Plusieurs études ne parviennent pas à obtenir de relations significatives entre les SP et le statut pondéral de l’enfant. Une étude portant sur 49 préadolescents qui n’obtient aucune corrélation significative entre les SP du père et de la mère (mesuré par le Parenting Practices Questionnaire) et l’indice de masse corporelle du garçon préadolescent (poids et taille mesurés, IMC calculé et converti en percentiles) (Brann & Skinner, 2005). Une autre étude, portant sur 4983 enfants australiens de 4 et 5 ans, n’obtient aussi aucune relation significative entre l’IMC des enfants (IMC mesuré par une mesure de poids et de taille, et évalué par l’Obesity task force age and gender specific critera for BMI) et le SP des mères (SP mesuré par la dimension de chaleur parentale par le Child rearing Questionnaire et la dimension de contrôle parental par le National Longitudinal survey for Child and Youth).

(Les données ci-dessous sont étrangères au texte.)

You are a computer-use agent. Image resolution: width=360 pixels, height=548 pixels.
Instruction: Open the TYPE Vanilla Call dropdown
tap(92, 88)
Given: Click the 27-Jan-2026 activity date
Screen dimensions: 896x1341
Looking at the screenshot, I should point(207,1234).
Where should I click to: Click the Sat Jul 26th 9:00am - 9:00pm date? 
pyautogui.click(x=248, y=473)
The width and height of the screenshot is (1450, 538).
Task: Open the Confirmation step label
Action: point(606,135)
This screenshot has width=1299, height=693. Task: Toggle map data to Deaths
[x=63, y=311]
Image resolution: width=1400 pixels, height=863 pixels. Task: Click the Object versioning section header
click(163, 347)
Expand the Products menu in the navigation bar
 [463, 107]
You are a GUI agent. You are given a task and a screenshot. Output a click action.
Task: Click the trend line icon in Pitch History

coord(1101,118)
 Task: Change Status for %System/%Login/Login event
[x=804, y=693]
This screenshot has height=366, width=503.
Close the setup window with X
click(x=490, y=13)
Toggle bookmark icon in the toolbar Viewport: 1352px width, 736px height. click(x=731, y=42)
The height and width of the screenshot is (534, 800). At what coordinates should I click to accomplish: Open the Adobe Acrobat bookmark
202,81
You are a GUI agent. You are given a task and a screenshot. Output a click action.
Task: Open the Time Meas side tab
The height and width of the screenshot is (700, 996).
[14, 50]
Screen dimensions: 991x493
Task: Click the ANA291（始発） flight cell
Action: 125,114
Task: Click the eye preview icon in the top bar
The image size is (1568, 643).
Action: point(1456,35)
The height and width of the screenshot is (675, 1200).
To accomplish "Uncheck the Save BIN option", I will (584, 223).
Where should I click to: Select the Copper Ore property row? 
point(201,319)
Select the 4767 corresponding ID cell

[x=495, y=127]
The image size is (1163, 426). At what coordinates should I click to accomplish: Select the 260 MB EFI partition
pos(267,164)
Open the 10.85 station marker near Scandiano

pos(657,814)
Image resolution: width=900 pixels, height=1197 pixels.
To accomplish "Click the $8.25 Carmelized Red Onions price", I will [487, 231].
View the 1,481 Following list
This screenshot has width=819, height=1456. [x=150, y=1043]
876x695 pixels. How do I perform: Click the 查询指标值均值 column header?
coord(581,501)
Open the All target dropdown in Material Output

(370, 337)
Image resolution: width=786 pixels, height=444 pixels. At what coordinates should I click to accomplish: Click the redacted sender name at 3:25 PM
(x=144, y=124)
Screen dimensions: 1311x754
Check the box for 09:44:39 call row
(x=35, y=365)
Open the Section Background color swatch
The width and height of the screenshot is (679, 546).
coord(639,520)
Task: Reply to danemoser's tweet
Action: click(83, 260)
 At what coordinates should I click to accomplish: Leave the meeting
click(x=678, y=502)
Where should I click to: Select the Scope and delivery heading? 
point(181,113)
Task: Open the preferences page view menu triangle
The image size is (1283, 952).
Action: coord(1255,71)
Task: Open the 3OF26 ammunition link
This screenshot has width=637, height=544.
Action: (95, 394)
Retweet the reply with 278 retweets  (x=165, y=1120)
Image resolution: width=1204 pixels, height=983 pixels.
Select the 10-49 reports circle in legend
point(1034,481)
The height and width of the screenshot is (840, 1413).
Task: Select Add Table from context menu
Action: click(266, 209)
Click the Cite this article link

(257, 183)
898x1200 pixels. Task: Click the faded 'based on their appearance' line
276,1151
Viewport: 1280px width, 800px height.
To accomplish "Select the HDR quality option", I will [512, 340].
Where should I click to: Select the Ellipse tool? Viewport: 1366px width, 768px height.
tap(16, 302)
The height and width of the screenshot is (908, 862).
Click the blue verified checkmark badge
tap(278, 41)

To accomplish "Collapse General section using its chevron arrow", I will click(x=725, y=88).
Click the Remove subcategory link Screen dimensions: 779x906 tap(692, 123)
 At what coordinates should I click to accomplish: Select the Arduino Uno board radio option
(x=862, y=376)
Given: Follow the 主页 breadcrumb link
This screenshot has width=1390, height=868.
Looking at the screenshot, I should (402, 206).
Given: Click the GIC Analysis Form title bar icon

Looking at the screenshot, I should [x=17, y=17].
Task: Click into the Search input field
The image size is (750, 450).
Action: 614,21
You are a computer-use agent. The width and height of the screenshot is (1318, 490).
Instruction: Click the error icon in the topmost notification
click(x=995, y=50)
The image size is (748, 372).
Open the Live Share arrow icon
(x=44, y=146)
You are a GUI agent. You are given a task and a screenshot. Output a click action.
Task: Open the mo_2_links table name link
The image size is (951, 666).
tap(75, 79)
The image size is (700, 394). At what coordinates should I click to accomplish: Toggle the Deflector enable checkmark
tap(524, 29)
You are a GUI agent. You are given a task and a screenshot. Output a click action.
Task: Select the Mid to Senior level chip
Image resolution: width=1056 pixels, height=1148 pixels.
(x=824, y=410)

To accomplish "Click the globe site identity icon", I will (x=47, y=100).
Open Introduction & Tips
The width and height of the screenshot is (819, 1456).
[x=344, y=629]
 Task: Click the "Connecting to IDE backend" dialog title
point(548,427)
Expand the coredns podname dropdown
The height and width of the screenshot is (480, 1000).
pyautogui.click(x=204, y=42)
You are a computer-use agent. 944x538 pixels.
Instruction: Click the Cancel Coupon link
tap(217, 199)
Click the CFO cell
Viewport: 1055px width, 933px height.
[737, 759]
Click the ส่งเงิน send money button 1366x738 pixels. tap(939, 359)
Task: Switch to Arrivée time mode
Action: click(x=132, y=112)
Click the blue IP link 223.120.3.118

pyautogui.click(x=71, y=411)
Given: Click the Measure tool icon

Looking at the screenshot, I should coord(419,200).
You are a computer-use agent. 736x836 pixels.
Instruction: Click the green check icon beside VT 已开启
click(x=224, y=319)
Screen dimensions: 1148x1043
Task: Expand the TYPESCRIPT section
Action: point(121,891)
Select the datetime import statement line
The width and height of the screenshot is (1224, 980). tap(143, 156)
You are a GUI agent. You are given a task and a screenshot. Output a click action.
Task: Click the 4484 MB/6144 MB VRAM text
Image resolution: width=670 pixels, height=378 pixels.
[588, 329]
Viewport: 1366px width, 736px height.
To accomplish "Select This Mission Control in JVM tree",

Cependant, le SP des pères pourrait être lié à l’IMC de l’enfant d’âge préscolaire (Wake, et al., 2007).

Une étude australienne s’intéressant aux caractéristiques maternelles en lien avec l’obésité chez l’enfant (âgé de 6 à 13 ans, n=329) suggère que seul l’IMC de la mère (poids et taille mesurés par l’équipe de recherche) ainsi que la structure de la famille (1 parent vs deux parents) influenceraient l’IMC de l’enfant (poids et taille mesurés, IMC de l’enfant évalué en fonction des données de référence du CDC) dans l’étude de différents facteurs en analyse multivariée où le SP de la mère était aussi exploré (SP mesuré par le Parenting-Scale) (Gibson, et al., 2007).